Nevertheless, they're used to power a wide range of items including toys, remote controls, watches, digital kitchen scales, thermometers and hearing aids, along with novelty items such as light-up balloons, pens and musical greeting cards.

Choice policy adviser Amy Pereira says it can be surprising what contains button batteries. Just this past week, she found one in a light-up fluffy dog toy.

"The information on the site says it's just for cuddling, it shouldn't be chewed on – but it's for a dog, it's not going to know that," she said.

Last Tuesday, the AFL was forced to recall light-up wristbands it handed out to 30,000 fans who attended the grand final because its battery compartment was not adequately secured and the two button batteries could fall out.

ACCC deputy chair Delia Rickard said the watchdog always issued messages around button safety before Christmas and this year's campaign was its biggest.

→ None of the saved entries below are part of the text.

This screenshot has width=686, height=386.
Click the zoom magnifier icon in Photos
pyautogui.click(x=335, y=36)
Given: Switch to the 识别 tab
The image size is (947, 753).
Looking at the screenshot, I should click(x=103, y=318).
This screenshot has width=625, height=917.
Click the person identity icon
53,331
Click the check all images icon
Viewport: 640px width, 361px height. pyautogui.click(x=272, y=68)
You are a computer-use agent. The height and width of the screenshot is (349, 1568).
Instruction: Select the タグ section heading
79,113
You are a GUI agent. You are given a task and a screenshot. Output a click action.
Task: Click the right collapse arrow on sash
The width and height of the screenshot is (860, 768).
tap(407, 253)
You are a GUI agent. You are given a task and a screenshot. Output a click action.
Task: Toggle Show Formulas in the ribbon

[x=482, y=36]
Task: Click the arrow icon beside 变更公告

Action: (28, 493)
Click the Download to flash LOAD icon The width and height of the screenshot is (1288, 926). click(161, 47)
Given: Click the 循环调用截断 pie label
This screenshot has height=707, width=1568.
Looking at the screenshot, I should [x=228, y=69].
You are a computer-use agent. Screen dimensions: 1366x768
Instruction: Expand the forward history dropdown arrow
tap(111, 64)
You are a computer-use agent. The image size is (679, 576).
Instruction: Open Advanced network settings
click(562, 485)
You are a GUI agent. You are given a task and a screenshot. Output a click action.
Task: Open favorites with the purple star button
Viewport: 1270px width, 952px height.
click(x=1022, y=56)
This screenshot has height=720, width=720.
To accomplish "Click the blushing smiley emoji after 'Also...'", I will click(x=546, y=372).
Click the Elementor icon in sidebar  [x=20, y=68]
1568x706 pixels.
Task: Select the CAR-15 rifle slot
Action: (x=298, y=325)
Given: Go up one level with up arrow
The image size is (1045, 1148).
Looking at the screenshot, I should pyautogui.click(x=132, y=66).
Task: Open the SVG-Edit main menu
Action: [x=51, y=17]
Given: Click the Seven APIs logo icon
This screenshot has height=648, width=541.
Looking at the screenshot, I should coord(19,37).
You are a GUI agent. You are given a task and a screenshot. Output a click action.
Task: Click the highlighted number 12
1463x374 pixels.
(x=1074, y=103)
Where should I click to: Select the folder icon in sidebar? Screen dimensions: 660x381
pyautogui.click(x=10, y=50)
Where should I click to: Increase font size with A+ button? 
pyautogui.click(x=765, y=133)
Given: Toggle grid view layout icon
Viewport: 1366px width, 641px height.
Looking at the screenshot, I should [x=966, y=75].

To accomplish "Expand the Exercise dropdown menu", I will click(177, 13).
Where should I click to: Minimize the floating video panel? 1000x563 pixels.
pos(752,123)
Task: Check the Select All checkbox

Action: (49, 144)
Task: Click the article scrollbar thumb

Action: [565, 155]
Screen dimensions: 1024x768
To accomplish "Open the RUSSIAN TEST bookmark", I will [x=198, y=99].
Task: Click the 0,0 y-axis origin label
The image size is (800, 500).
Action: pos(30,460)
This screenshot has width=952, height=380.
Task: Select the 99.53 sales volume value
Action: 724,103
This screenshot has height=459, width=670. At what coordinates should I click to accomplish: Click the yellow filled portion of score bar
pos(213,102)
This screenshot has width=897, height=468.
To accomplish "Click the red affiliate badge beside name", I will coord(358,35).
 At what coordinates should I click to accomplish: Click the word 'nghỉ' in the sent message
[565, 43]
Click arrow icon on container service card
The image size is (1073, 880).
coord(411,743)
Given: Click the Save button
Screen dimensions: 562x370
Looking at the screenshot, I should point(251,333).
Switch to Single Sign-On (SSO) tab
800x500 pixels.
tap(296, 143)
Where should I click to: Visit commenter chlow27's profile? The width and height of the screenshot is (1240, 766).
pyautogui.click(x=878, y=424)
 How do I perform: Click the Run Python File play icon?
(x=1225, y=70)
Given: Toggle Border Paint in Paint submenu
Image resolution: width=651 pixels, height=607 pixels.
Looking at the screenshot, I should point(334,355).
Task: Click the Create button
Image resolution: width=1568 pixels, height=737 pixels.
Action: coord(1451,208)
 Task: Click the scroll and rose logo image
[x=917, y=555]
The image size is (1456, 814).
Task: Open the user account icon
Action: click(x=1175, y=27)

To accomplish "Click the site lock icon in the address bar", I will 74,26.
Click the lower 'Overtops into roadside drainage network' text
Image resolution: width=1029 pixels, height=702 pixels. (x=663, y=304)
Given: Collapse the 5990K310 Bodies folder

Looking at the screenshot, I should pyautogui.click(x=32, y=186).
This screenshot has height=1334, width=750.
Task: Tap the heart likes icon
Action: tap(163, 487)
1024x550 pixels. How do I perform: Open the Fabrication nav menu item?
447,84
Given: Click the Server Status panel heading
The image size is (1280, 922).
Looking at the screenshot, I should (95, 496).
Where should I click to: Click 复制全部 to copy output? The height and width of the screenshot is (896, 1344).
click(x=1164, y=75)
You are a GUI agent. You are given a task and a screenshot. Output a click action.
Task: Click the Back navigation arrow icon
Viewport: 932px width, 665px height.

"Awareness-raising around button batteries is something that we've done over and over again," she said.

A voluntary safety code was brought in from 2016 but there are concerns about the level of take-up.

Labor senator Marielle Smith has been pushing for a mandatory code, which the ACCC started work towards in mid-2019. Time has run out for it to be in place by Christmas but she wants to see it happen before the 2021 festive season.

"Unsecured button batteries are far too common in Australian homes and most of the time parents aren't even aware these batteries are in their homes, or of the danger they can cause," she said.

"I have my own toddler. I can think of nothing worse than him falling victim to a horrific injury like this. Our consumer laws need to keep every Australian child safe."

Ms Rickard said the new safety standards were "in the final legs, the last straight of this whole process".

Assistant Treasurer Michael Sukkar, who oversees the ACCC, said the government took the issue seriously.

"At present, the ACCC is finalising new regulations under the Australian Consumer Law for button batteries, and products that contain them, to improve their safe use. This will take into account their design, packaging and labelling," he said.

"I will work with my state and territory colleagues to progress this work as quickly as practicable."